--- start of Given records ---
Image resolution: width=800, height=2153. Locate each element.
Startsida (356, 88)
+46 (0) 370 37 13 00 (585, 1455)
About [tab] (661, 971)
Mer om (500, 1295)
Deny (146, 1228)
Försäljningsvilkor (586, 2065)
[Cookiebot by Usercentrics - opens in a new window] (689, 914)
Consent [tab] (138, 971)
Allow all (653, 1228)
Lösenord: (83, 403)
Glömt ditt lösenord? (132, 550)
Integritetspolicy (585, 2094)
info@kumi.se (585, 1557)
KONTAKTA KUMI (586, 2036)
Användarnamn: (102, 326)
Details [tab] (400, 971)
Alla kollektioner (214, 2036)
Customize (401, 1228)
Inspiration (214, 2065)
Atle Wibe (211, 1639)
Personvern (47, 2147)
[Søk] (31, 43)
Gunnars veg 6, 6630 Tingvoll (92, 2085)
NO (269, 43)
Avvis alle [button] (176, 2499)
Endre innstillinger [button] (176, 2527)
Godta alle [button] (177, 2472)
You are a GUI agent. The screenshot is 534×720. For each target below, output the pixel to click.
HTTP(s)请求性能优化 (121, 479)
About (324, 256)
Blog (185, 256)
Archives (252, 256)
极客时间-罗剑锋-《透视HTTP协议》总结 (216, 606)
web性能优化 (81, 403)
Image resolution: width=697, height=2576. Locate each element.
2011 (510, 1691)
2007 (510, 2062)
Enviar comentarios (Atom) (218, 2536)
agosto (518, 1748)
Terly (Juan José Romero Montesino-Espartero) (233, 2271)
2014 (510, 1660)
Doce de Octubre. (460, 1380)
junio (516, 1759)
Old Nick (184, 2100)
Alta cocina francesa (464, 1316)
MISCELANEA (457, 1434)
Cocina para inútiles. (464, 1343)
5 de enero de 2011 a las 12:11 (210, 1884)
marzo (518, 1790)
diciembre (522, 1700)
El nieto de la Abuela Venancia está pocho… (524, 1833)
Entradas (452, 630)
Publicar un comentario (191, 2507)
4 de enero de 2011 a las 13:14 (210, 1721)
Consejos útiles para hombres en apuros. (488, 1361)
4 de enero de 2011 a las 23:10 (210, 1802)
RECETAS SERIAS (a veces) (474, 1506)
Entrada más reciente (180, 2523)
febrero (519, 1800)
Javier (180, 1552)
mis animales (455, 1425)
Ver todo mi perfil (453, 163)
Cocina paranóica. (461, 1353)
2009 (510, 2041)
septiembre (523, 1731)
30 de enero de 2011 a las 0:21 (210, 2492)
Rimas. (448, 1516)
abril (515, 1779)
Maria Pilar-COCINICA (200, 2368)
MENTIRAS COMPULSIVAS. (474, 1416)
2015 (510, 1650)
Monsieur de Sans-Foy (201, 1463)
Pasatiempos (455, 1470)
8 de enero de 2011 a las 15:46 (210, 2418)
--- end of Given records ---
Required work |
Can you format the data above as a JSON list of strings, with one string for each line and blank lines left out?

Full response |
[
  "Image resolution: width=800, height=2153. Locate each element.",
  "Startsida (356, 88)",
  "+46 (0) 370 37 13 00 (585, 1455)",
  "About [tab] (661, 971)",
  "Mer om (500, 1295)",
  "Deny (146, 1228)",
  "Försäljningsvilkor (586, 2065)",
  "[Cookiebot by Usercentrics - opens in a new window] (689, 914)",
  "Consent [tab] (138, 971)",
  "Allow all (653, 1228)",
  "Lösenord: (83, 403)",
  "Glömt ditt lösenord? (132, 550)",
  "Integritetspolicy (585, 2094)",
  "info@kumi.se (585, 1557)",
  "KONTAKTA KUMI (586, 2036)",
  "Användarnamn: (102, 326)",
  "Details [tab] (400, 971)",
  "Alla kollektioner (214, 2036)",
  "Customize (401, 1228)",
  "Inspiration (214, 2065)",
  "Atle Wibe (211, 1639)",
  "Personvern (47, 2147)",
  "[Søk] (31, 43)",
  "Gunnars veg 6, 6630 Tingvoll (92, 2085)",
  "NO (269, 43)",
  "Avvis alle [button] (176, 2499)",
  "Endre innstillinger [button] (176, 2527)",
  "Godta alle [button] (177, 2472)",
  "You are a GUI agent. The screenshot is 534×720. For each target below, output the pixel to click.",
  "HTTP(s)请求性能优化 (121, 479)",
  "About (324, 256)",
  "Blog (185, 256)",
  "Archives (252, 256)",
  "极客时间-罗剑锋-《透视HTTP协议》总结 (216, 606)",
  "web性能优化 (81, 403)",
  "Image resolution: width=697, height=2576. Locate each element.",
  "2011 (510, 1691)",
  "2007 (510, 2062)",
  "Enviar comentarios (Atom) (218, 2536)",
  "agosto (518, 1748)",
  "Terly (Juan José Romero Montesino-Espartero) (233, 2271)",
  "2014 (510, 1660)",
  "Doce de Octubre. (460, 1380)",
  "junio (516, 1759)",
  "Old Nick (184, 2100)",
  "Alta cocina francesa (464, 1316)",
  "MISCELANEA (457, 1434)",
  "Cocina para inútiles. (464, 1343)",
  "5 de enero de 2011 a las 12:11 (210, 1884)",
  "marzo (518, 1790)",
  "diciembre (522, 1700)",
  "El nieto de la Abuela Venancia está pocho… (524, 1833)",
  "Entradas (452, 630)",
  "Publicar un comentario (191, 2507)",
  "4 de enero de 2011 a las 13:14 (210, 1721)",
  "Consejos útiles para hombres en apuros. (488, 1361)",
  "4 de enero de 2011 a las 23:10 (210, 1802)",
  "RECETAS SERIAS (a veces) (474, 1506)",
  "Entrada más reciente (180, 2523)",
  "febrero (519, 1800)",
  "Javier (180, 1552)",
  "mis animales (455, 1425)",
  "Ver todo mi perfil (453, 163)",
  "Cocina paranóica. (461, 1353)",
  "2009 (510, 2041)",
  "septiembre (523, 1731)",
  "30 de enero de 2011 a las 0:21 (210, 2492)",
  "Rimas. (448, 1516)",
  "abril (515, 1779)",
  "Maria Pilar-COCINICA (200, 2368)",
  "MENTIRAS COMPULSIVAS. (474, 1416)",
  "2015 (510, 1650)",
  "Monsieur de Sans-Foy (201, 1463)",
  "Pasatiempos (455, 1470)",
  "8 de enero de 2011 a las 15:46 (210, 2418)"
]